AJD: But stuttering and stumbling is sort of stress related, isn’t it?
MC: Absolutely, yes – in the film, we can notice that when she’s between people who don’t know of the situation she’s in…
AJD: Of course, she’s got used to lying about the situation anyway. It’s easier to lie…
MC: Yes, she’s trying to escape from all this stigma.
AJD: Which is a huge, huge thing, particularly with mental health issues, but also with other things…
MC: Yes, the stigma – she thinks everybody knows that she has a problem, and that even though they try not to tell her, she can sense everybody’s worried – and that’s not what she wants.

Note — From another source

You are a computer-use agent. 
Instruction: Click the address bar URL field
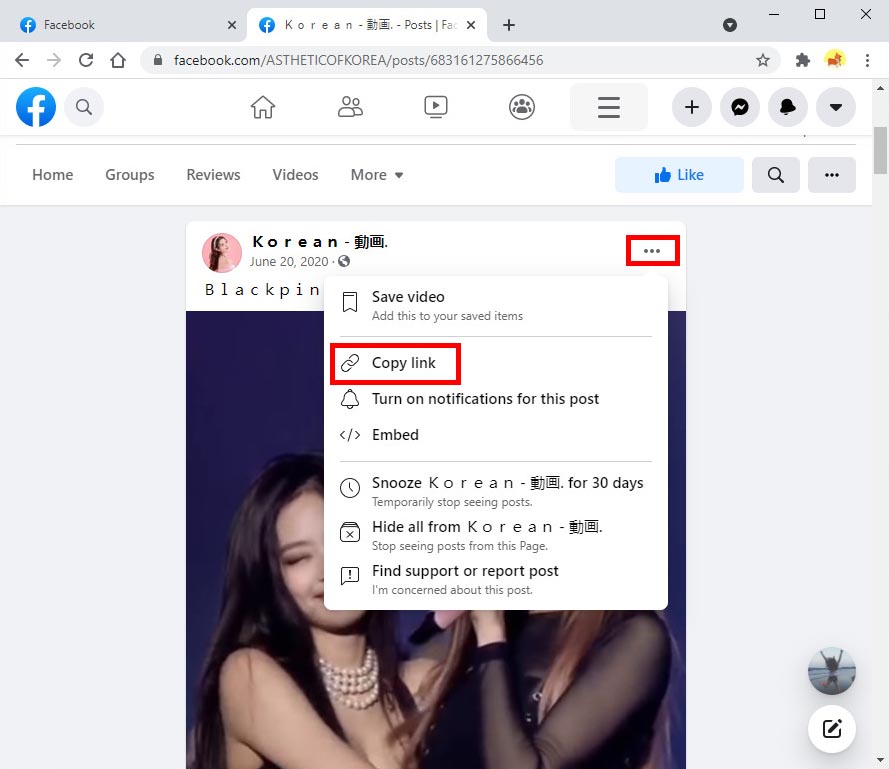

AJD: She can’t get away from that with the family – and so she reads that into other people and then she gets nervous and she thinks they know …

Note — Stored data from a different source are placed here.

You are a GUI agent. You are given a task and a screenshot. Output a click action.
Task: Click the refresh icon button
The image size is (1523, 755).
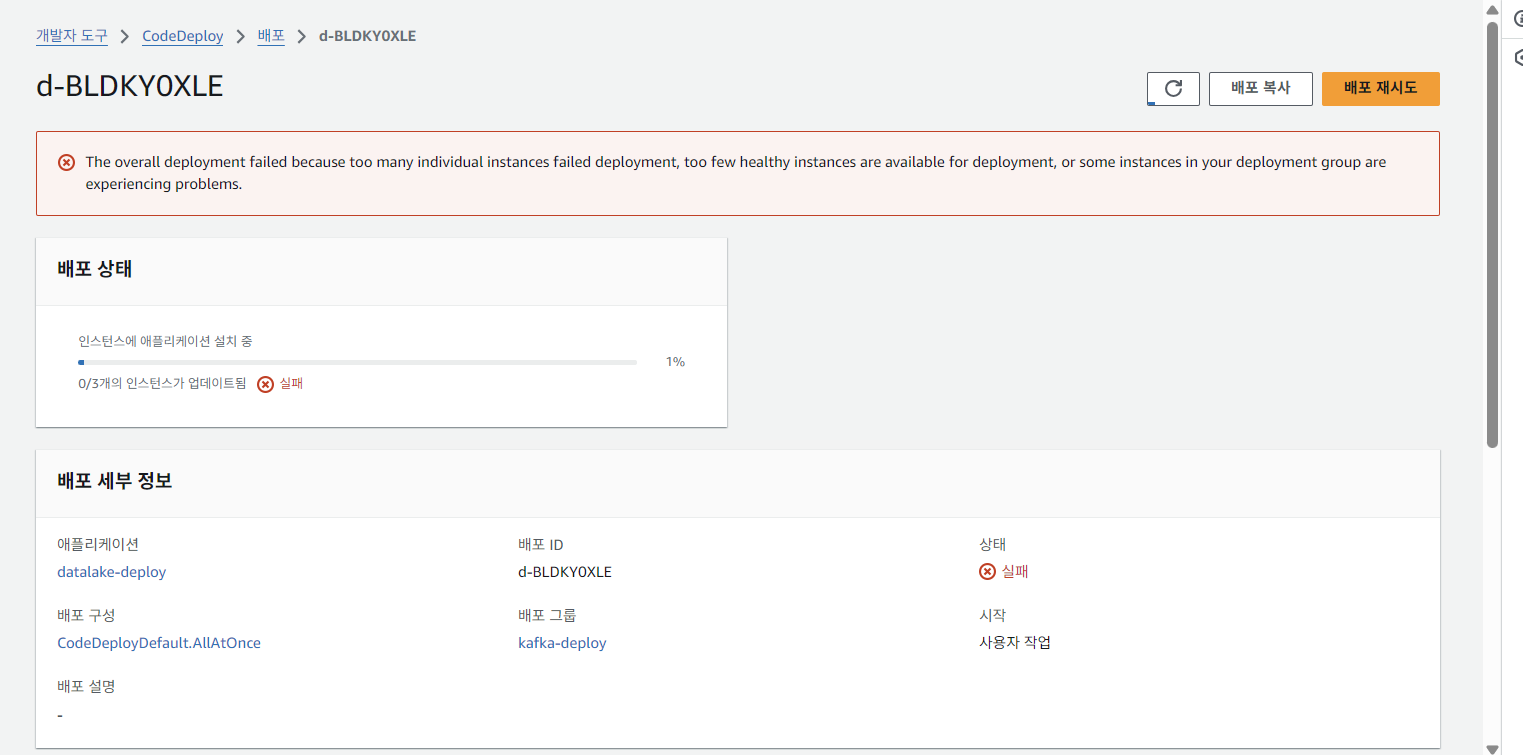tap(1173, 88)
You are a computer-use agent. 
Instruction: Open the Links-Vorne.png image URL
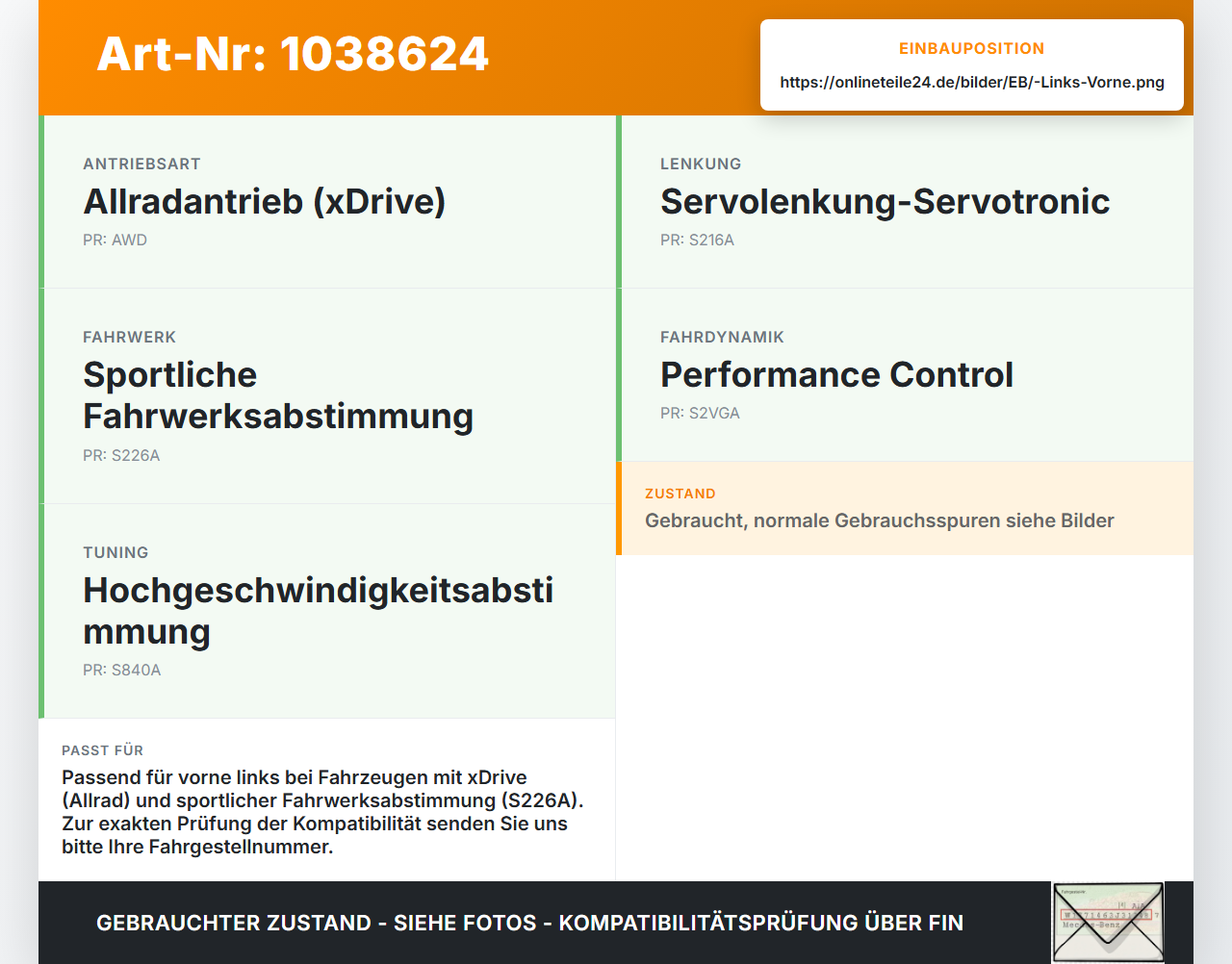pos(972,82)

MC: For example, it’s terrible when her friend Marianna says, tells her at the end, “sorry about your accident” – and says “you cannot have alcohol, so I’ll bring you a glass of water” – for her it’s like the end, because one of the things she had with her is that there’s not all these things of the accident that is between them.

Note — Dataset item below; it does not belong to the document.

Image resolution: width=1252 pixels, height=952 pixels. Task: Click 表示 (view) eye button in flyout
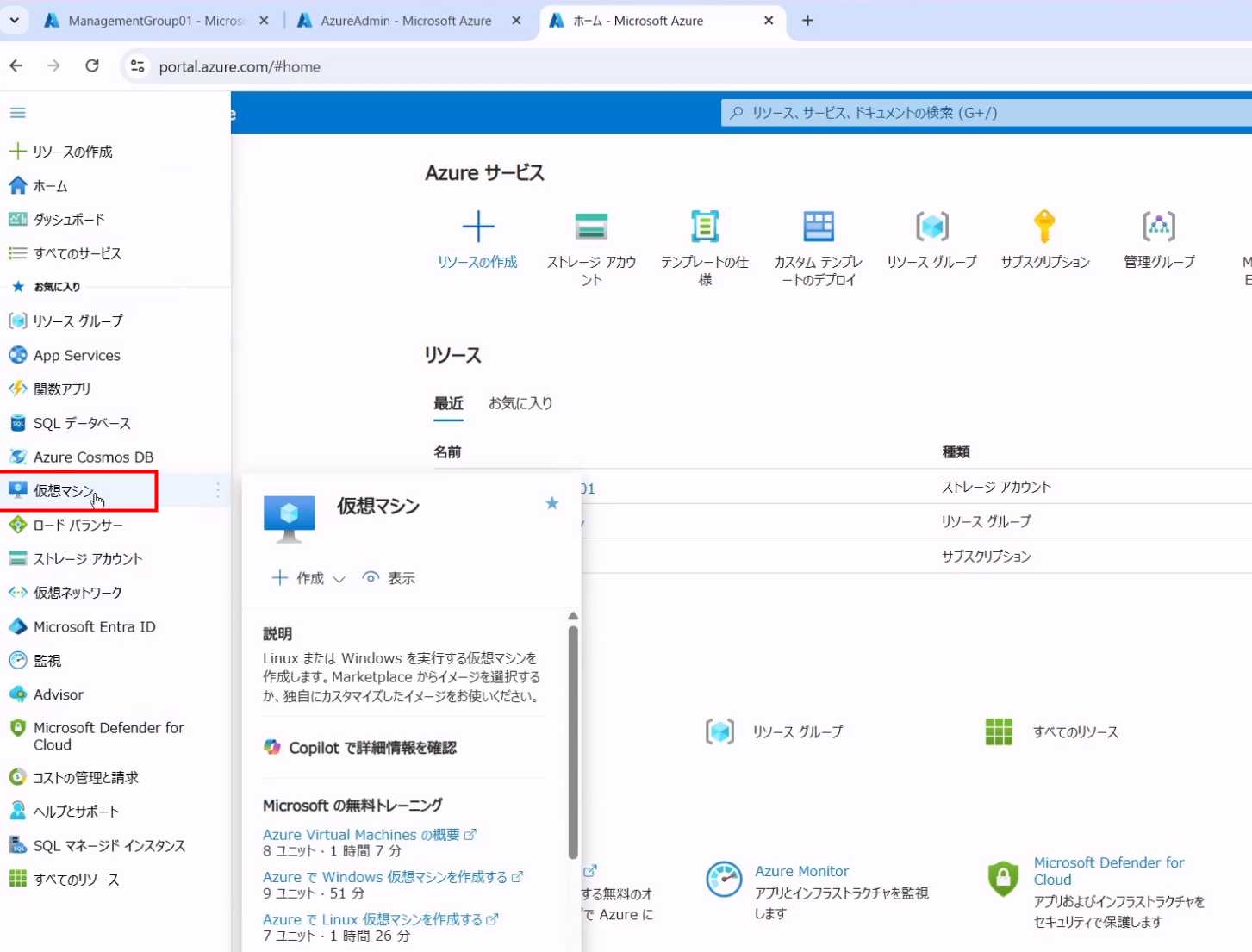coord(389,578)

AJD: It really worked, I felt, that quiet little moment with Marianna downstairs. She’s taken her bedding down there, and that feels like a decisive step – she’s moved her bedding down there to be with her friend.
MC: Yeah, she needs to be sincere. But the reaction of the best friend is a little bit similar to the others’, in a way. When she’s upset, it’s normal, but she feels a little bit persecuted.
AJD: You said in the Q&A that it’s like something that she’s built up as a fantasy, and we don’t really think that it’s going to work.
AJD: But it’s creative – even if it doesn’t work, she’s still looking outside this ‘box’ that we talk about – she’s looking at other possibilities. And, I think the ambiguity at the end is fine, we leave her to what she does. We don’t know what she does, but…
MC: Yes, it’s important that she does something for the first by herself, and it’s so much by herself that not even the audience is aware of what she’s going to do.
AJD: Towards the end of the film, when she’s left Marianna, she’s upset – because at Marianna’s she’s actually found something about herself.
MC: Yeah, absolutely. It tends to be with the character growing, maturing, because all the things that you see – we see that, at the beginning, she’s a little bit like a kid and very, um, naïve in some ways.
AJD: The way she behaves like a child when she becomes creative, though…
MC: It’s nice – something that we like to explore is that sometimes this way of relating to things is very pure and very direct.
AJD: It feels intuitive as well, doesn’t it ?
MC: It’s much more powerful, in some ways. I definitely think that there are some things of the child that we shouldn’t forget, and we shouldn’t lose, although we do – it would be nice, if we didn’t.
AJD: Well, it’s a rather boring distinction that they make, in psychological circles, between being ‘childish’ and being ‘child like’. ‘Child like’ is OK, because it can be trusting, and it can be coping?
MC: But I think that this character of Geni might preserve some of these child-like characteristics, but at the end, when you say that there’s some dignity in her, it’s like she’s not behaving – she’s behaving like someone very sure about what she will do. Not an insecure teenager like before, where she’s finally made a choice.